Flagstaff’s Ballet Folklorico de Colores performs at Grand Canyon
GRAND CANYON, Ariz. — Dancers of all ages from Flagstaff’s Ballet Folklorico de Colores took the stage Sept. 30 as Grand Canyon National Park celebrated Hispanic Heritage Month and National Public Lands Day.
The group performed a number of traditional dances from Mexico, complete with colorful costumes and the easily-recognized sombreros. The dancers didn’t let the windy day deter them from entertaining a crowd of onlookers, many of whom clapped and called out with the dancers.
Ballet Folklorico de Colores is a non-profit organization dedicated to teaching the historic folkloric dances of Mexico.
According to Miguel Perez, professor of journalism at City of New York’s Lehman College, the Grand Canyon has long been a place of reverence for those of Spanish descent — 67 years before the first British colonists arrived at Jamestown, Spanish conquistadors were taking in the view of the canyon from the South Rim. Spanish explorer Francisco Vasquez de Coronado set out with nearly 1,000 men in search of the fabled Seven Cities of Cibola, where he hoped to find large amounts of gold.
Instead, Perez said, his men were greeted with the sight of the Grand Canyon and the Colorado River and the inhabitants of Hopi and Zuni Pueblos, who likely could have led the conquistadors to the bottom of the canyon but chose not to.

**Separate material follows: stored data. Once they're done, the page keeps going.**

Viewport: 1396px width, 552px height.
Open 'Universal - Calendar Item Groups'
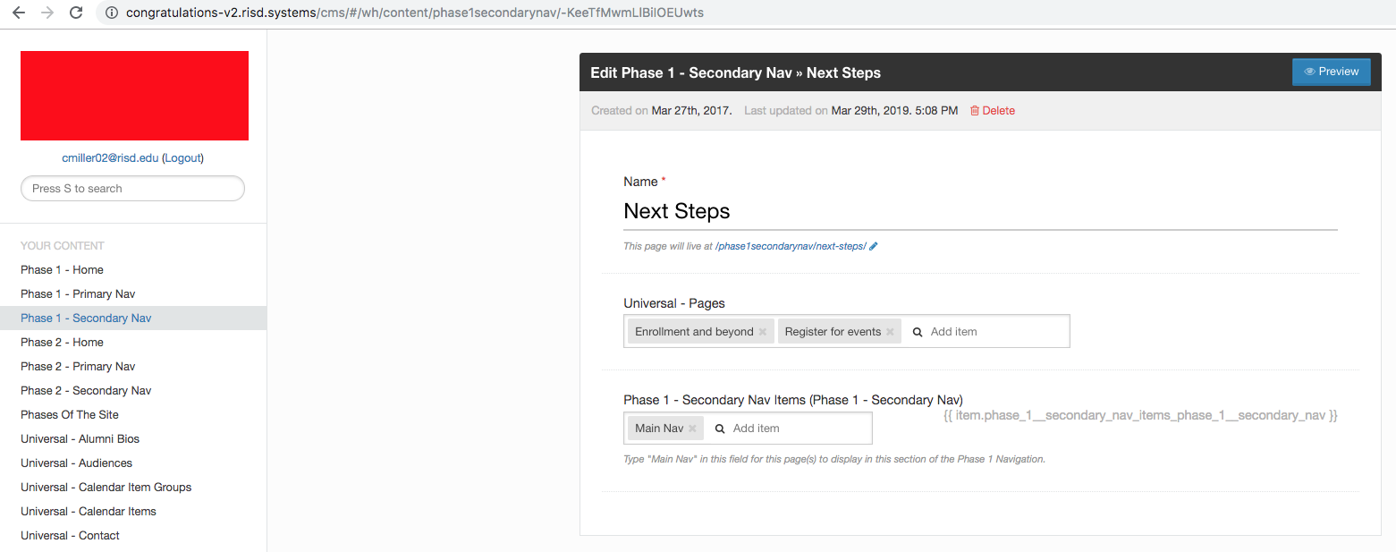[x=106, y=487]
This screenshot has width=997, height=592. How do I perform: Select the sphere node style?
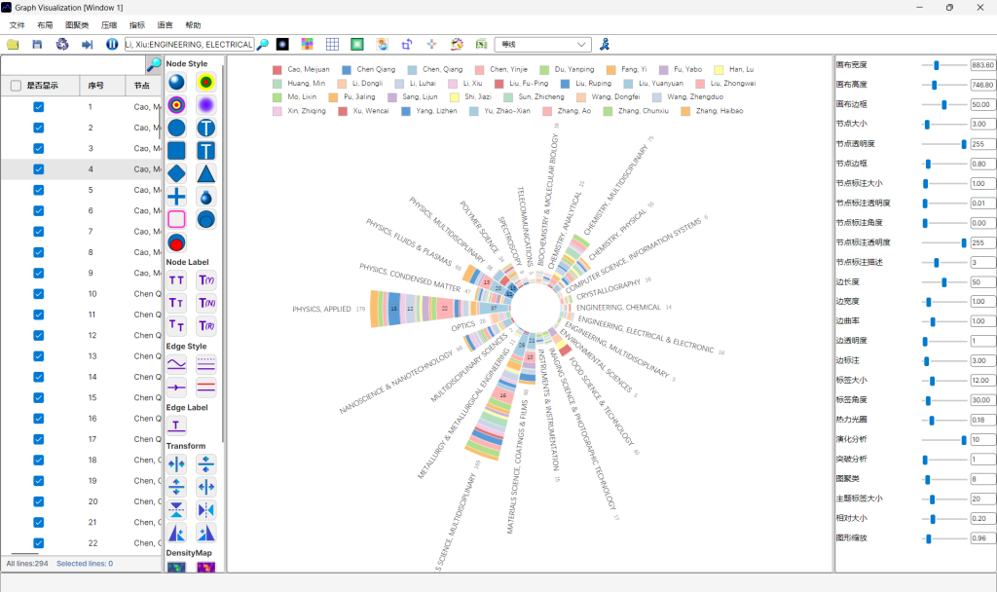pyautogui.click(x=176, y=83)
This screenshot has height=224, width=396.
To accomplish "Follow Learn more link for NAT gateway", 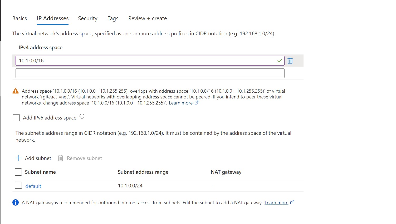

Not finding the riches they were searching for, Vazquez de Coronado’s men left the area, and Europeans would not lay eyes on the canyon again for nearly 250 years. In 1776, while the eastern colonies were becoming embroiled in the American Revolution, Perez said it was Spanish missionaries who were the first to come across the canyon’s colorful rock walls again.